The Samo SAGE team competes in South Africa for the 2010 SAGE World Cup, and places second after a Singapore Junior College.
Samo’s ROP Students of the Advancement of Global Entrepreneurship team of Global Entrepreneurship team placed second in the SAGE World Cup 2010 business competition this summer in South Africa.
When the competition began, the United States team faced high schools from South Africa, Ghana, China, Ireland, N. Ireland, South Korea, Zambia, Ukraine, Russia, Nigeria, Canada, and a junior college from Singapore. The scoring was based on two sections, presentation and Q&A.
The 13-minute multimedia presentation had the members display all of their new and existing on campus businesses (Seflora, Tote-a-lly Awesome).
“We were on such a high because [of] our presentation,” senior team member Jessica Santiago said. “Nobody messed up, everyone was on point.”
The seven-minute Q&A revolved around unscripted questions the judges asked the team about their businesses. This proved to be more difficult for the team because of the first judge’s accent.
“We knew that if he had said it clearly we would have answered,” said Santiago.
The contestants were scored by categories and because the US and Singapore teams had tied for first, the judges had to go back and count every point in each category. After the count, the US lost by two points. “I would have rather lost by 100 points! We were just so close,” said Santiago.
The team held small fundraisers, such as selling Jamba Juice, and received a small grant from the city to fill the $40,000 needed for all team members to participate. After all of this, none of it had a significant enough impact to make a difference. Surprisingly, the money was covered by an anonymous donor, and without it, only five out of 11 could have competed.

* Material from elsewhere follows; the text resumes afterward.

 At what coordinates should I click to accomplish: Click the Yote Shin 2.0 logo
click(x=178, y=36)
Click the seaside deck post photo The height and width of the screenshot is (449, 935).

Money aside, the only obstacle standing between the team and the competition was the 18-hour flight to Dubai and then the nine-hour flight to Cape Town. Although the team was only in Dubai for one night, senior team member Santiago said it was well-needed rest and that everyone was thankful for the warm showers and beds.
In Cape Town the team was greeted by friendly people. “It was so amazing how nice everyone was,” said Santiago.

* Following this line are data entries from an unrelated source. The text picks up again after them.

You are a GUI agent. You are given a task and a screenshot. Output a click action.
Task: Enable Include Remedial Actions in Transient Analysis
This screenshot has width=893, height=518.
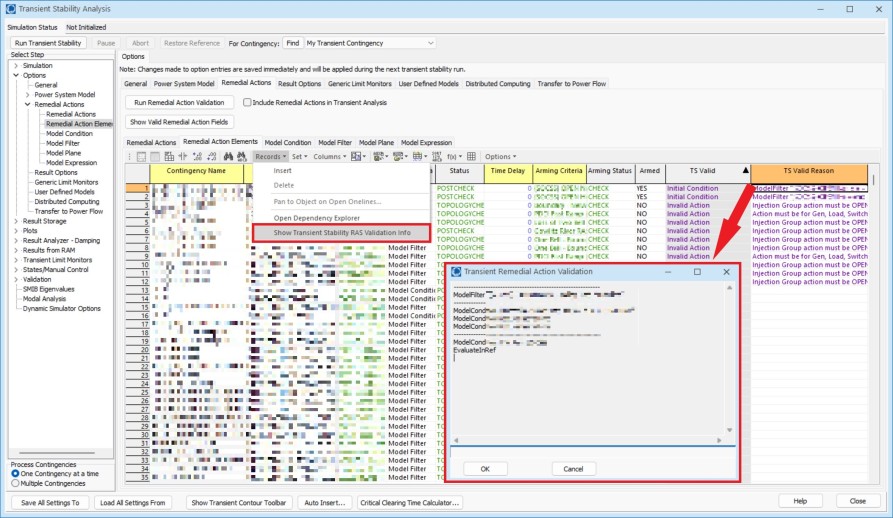pos(245,102)
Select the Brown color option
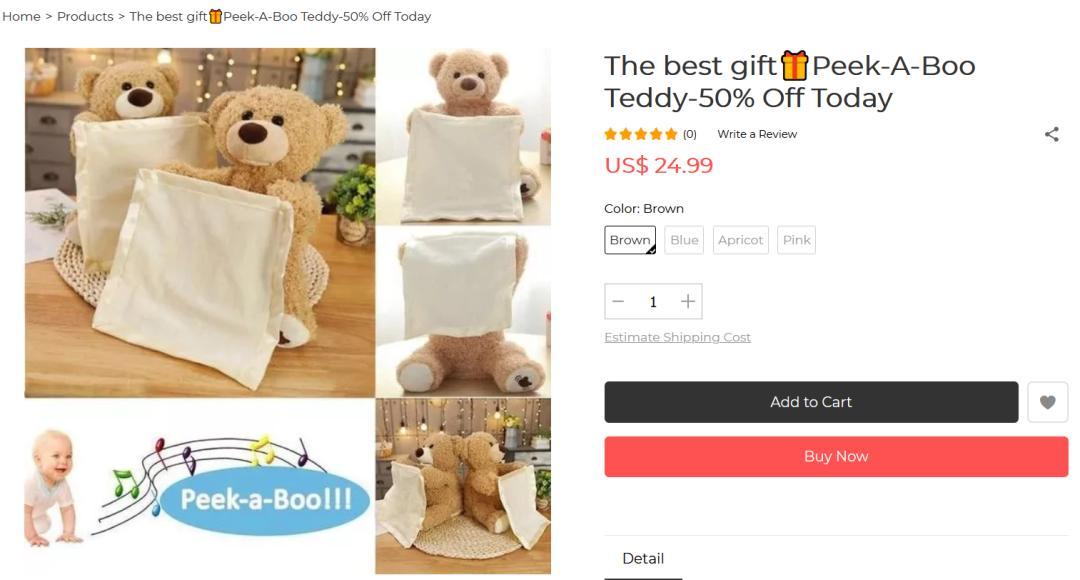The height and width of the screenshot is (580, 1080). click(x=630, y=240)
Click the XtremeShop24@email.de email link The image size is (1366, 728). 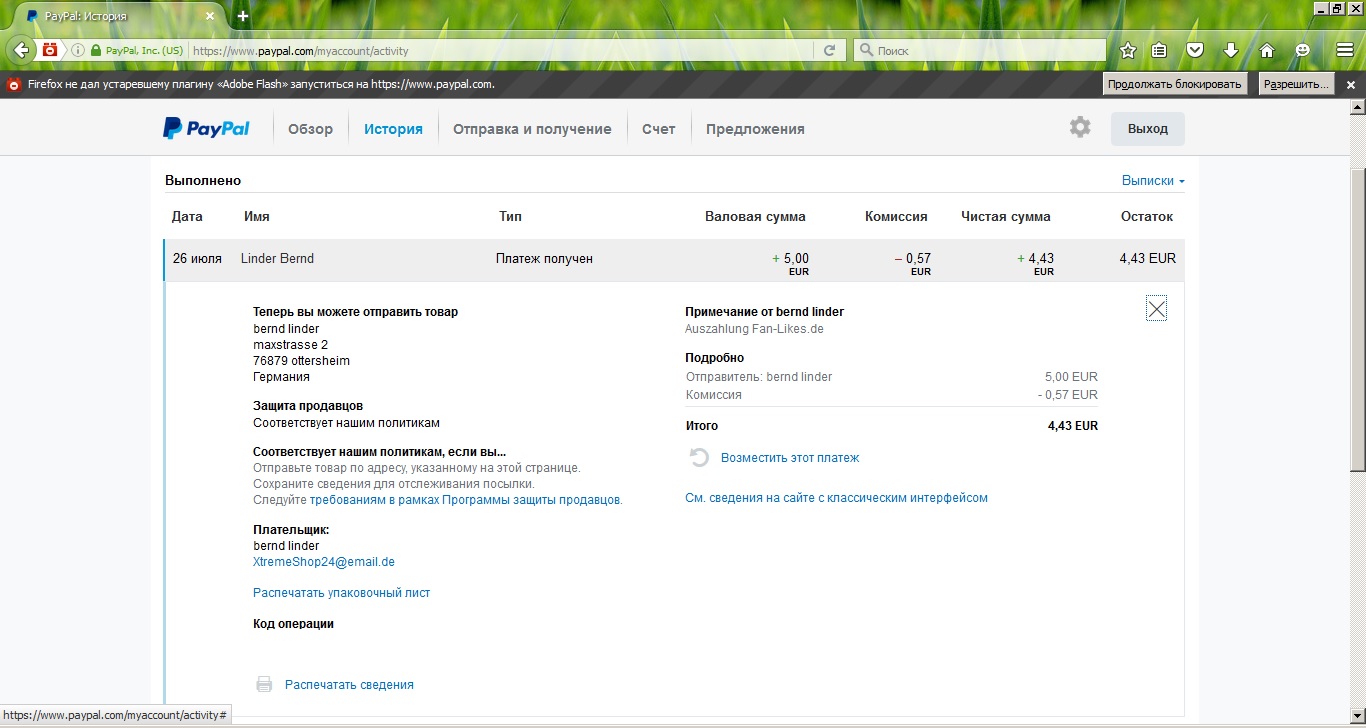[x=324, y=562]
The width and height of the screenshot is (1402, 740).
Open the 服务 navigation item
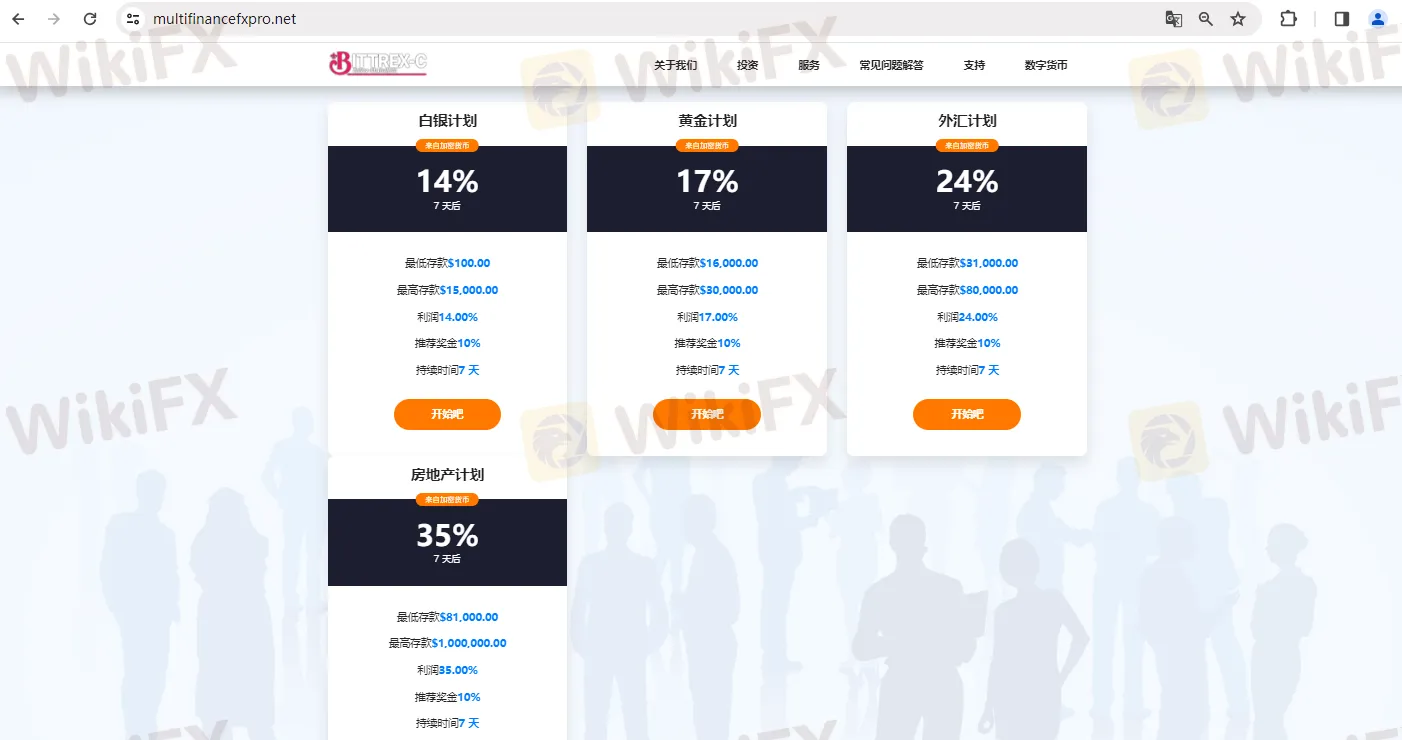tap(809, 65)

Due to lack of funding the team will not be competing internationally this upcoming year. They will stick to only local competitions.
The US teams’ disappointment was fueled by the fact that the winning country had not selected a high school, but a junior college to compete in the finals.
“All the other teams were high schools, it seemed unfair.” said Senior team member Evan Parra-Raygoza. Also, Singapore had only new businesses as opposed to new and existing ones.
Even though Santiago is proud of the team’s accomplishments, she feels that they were “robbed of first place.”